#### Exercise objective:
Show every line below that contains the string "Task".

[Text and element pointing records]
[Start]

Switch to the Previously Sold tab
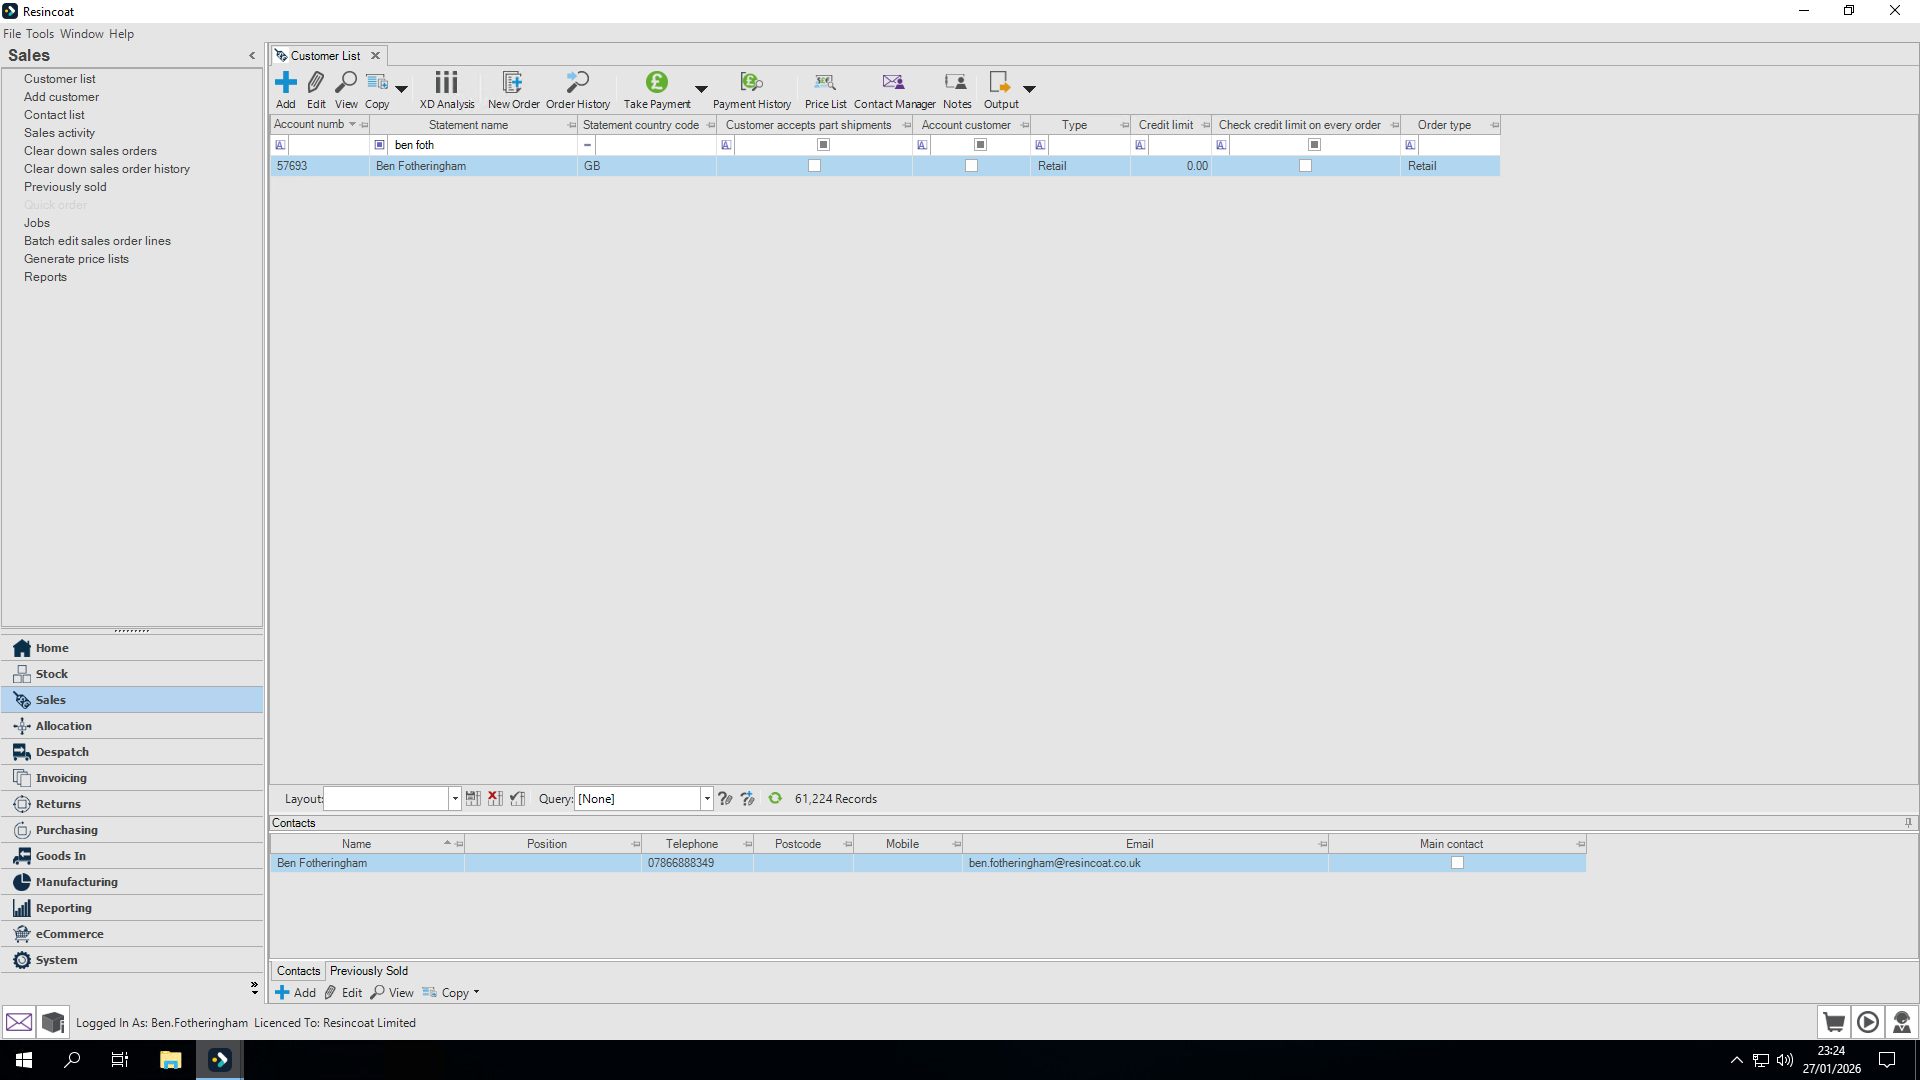Image resolution: width=1920 pixels, height=1080 pixels. pos(368,971)
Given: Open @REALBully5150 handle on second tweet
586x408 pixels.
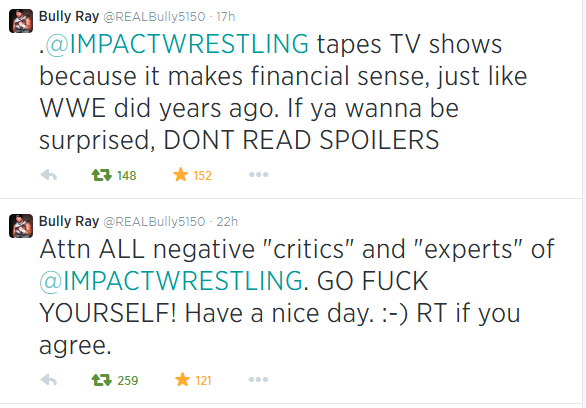Looking at the screenshot, I should point(154,222).
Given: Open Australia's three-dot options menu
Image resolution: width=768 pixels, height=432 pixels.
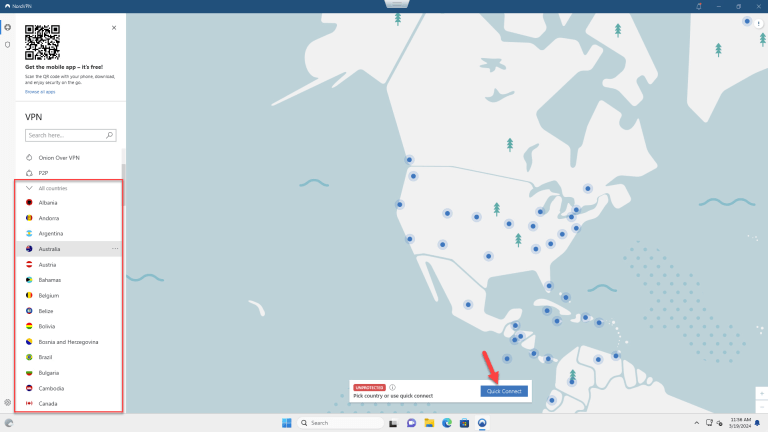Looking at the screenshot, I should tap(115, 248).
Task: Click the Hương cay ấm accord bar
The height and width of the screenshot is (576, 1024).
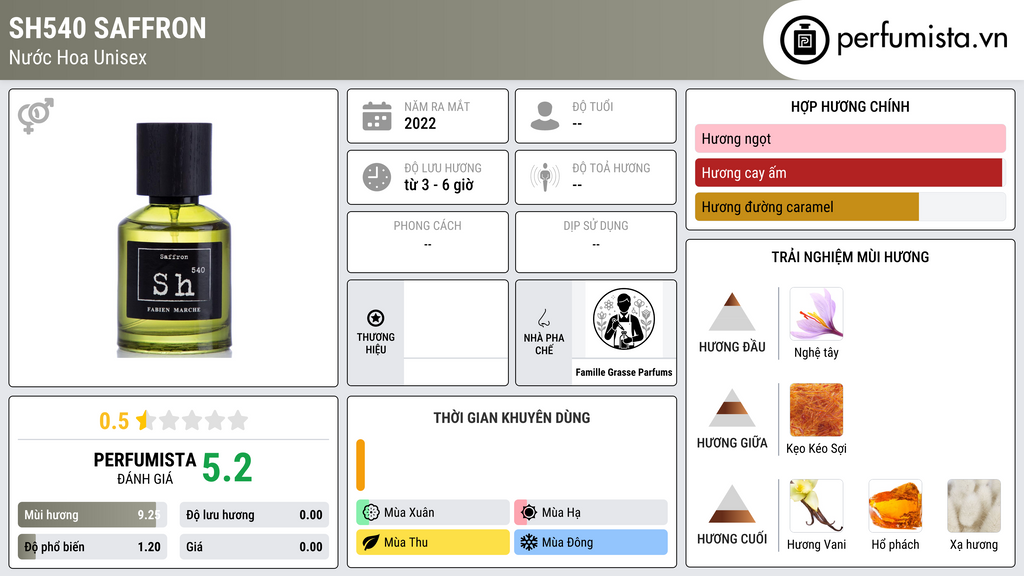Action: (x=850, y=173)
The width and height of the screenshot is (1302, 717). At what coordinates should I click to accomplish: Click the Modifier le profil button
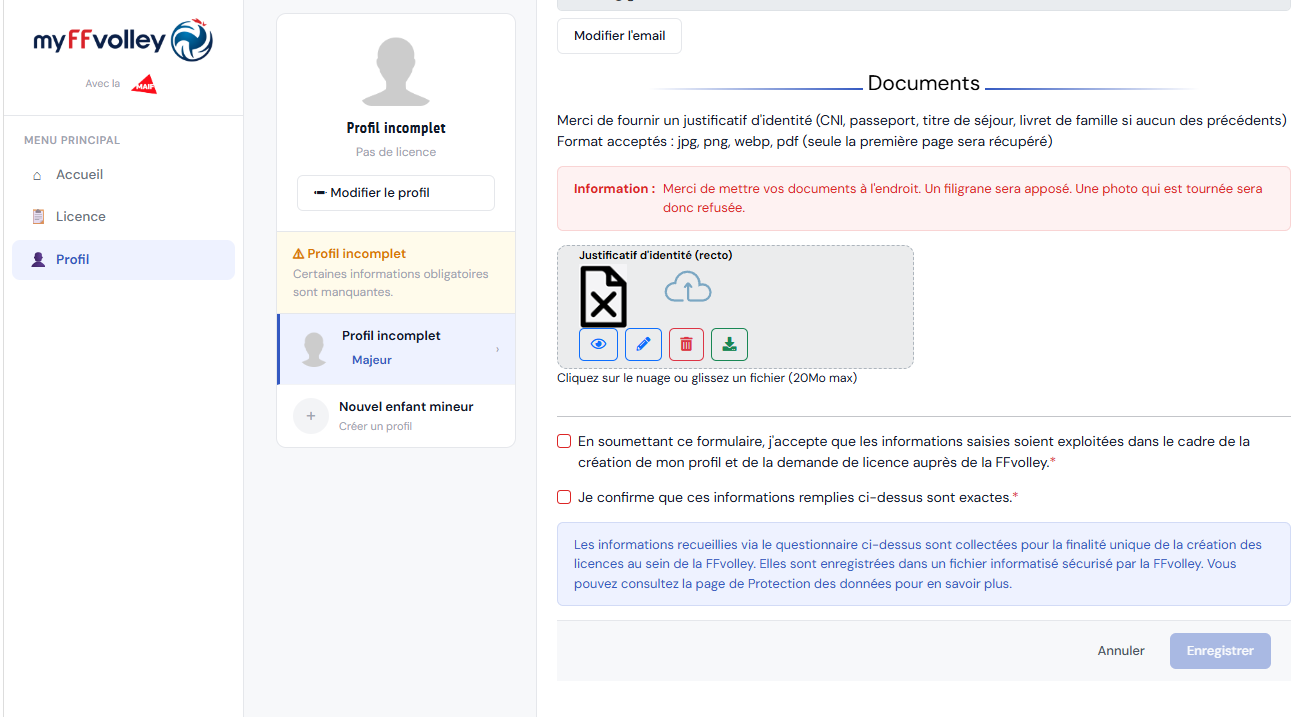pyautogui.click(x=396, y=193)
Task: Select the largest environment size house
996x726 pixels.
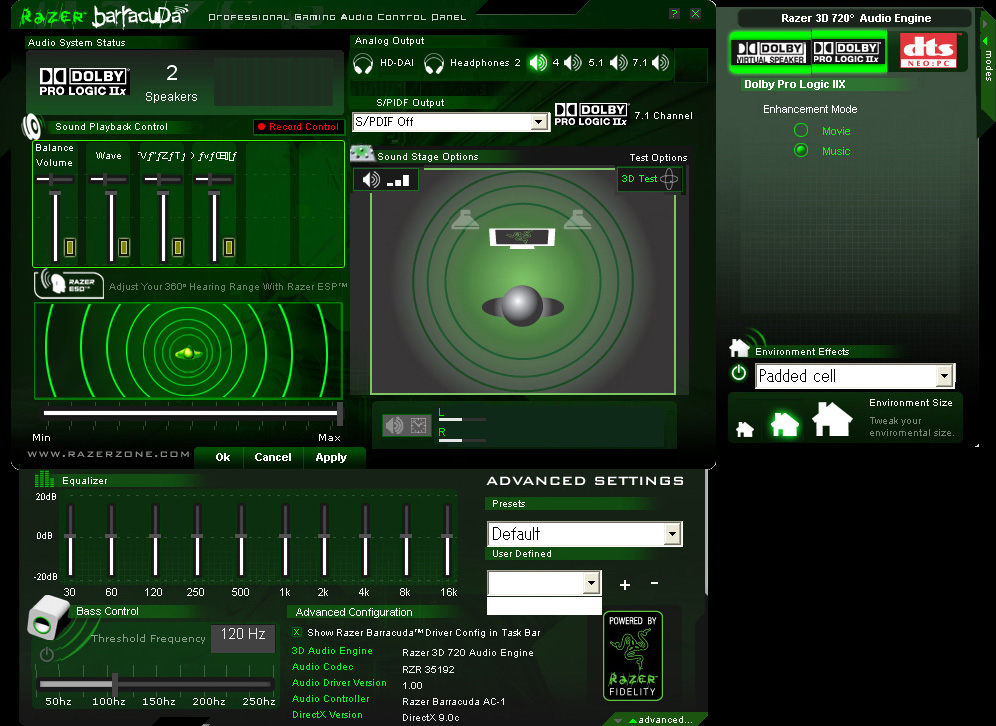Action: point(832,419)
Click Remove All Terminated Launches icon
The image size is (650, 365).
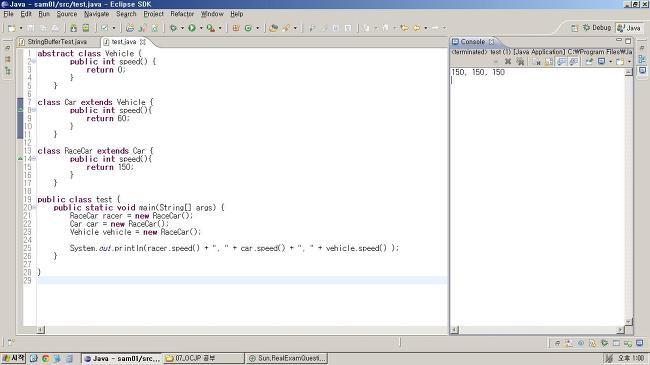520,62
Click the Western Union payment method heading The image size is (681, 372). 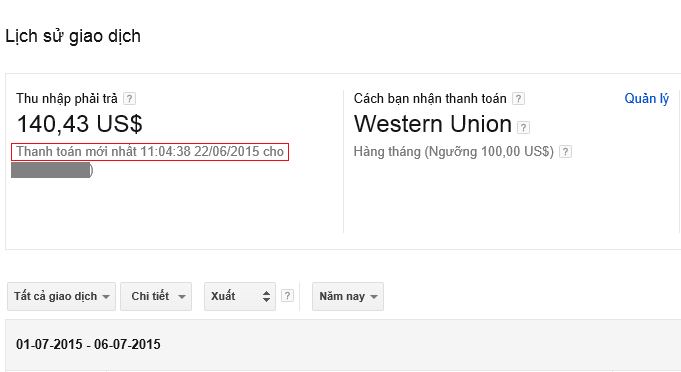click(x=433, y=124)
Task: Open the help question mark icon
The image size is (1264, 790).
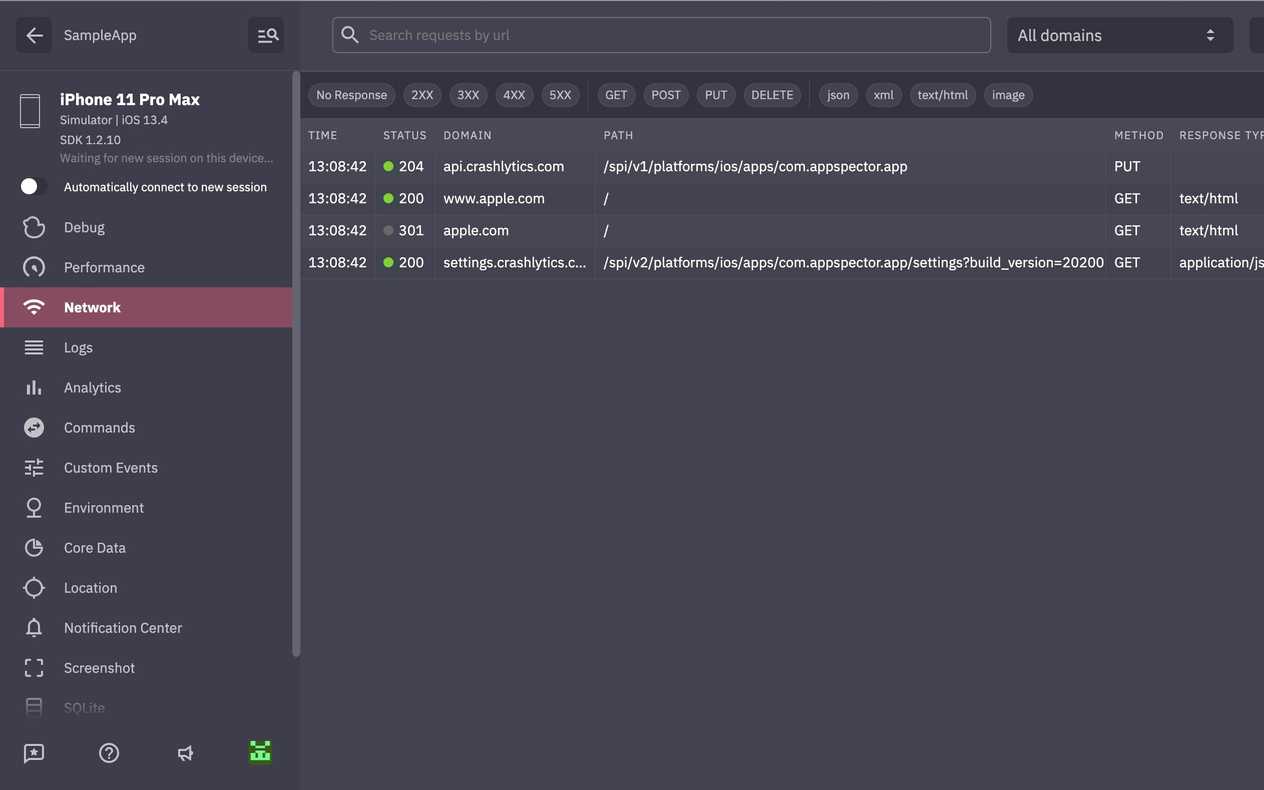Action: coord(109,753)
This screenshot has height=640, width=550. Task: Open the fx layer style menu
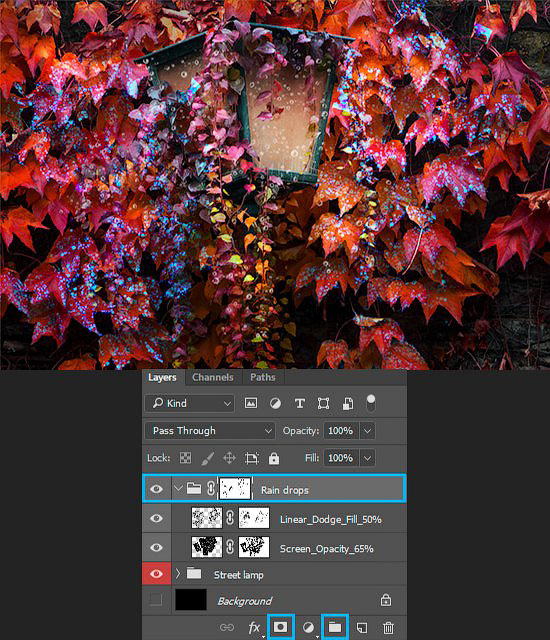click(x=254, y=627)
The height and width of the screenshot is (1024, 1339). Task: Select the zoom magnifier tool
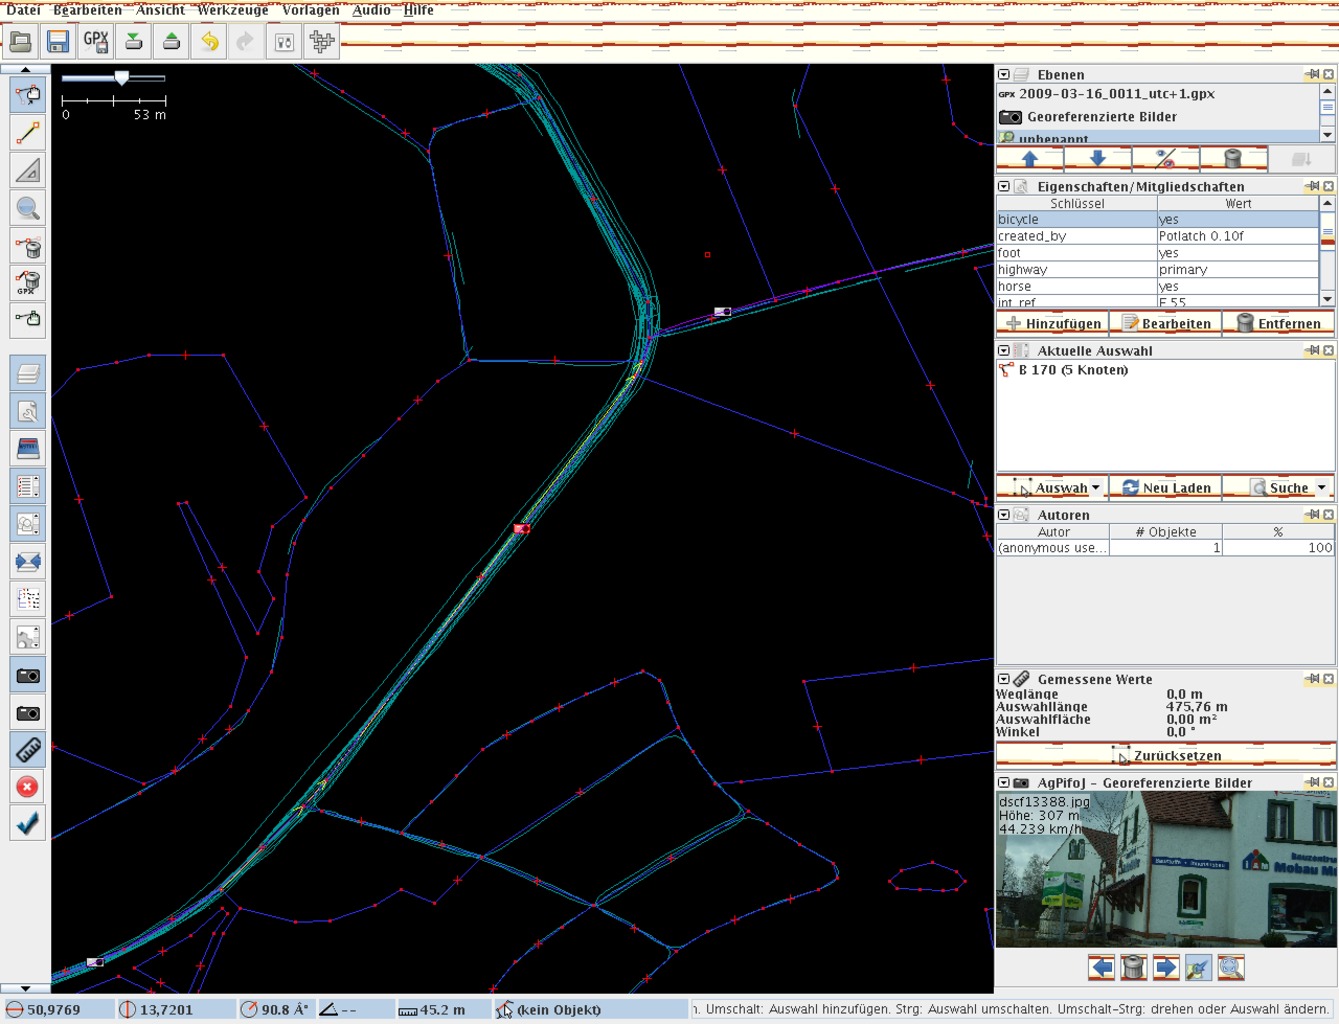pyautogui.click(x=28, y=208)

[End]

#### Exercise response:
Task: Click the Hương cay ấm accord bar
Task: Select the largest environment size house
Task: Open the help question mark icon
This screenshot has height=640, width=550. Task: Open the fx layer style menu
The height and width of the screenshot is (1024, 1339). Task: Select the zoom magnifier tool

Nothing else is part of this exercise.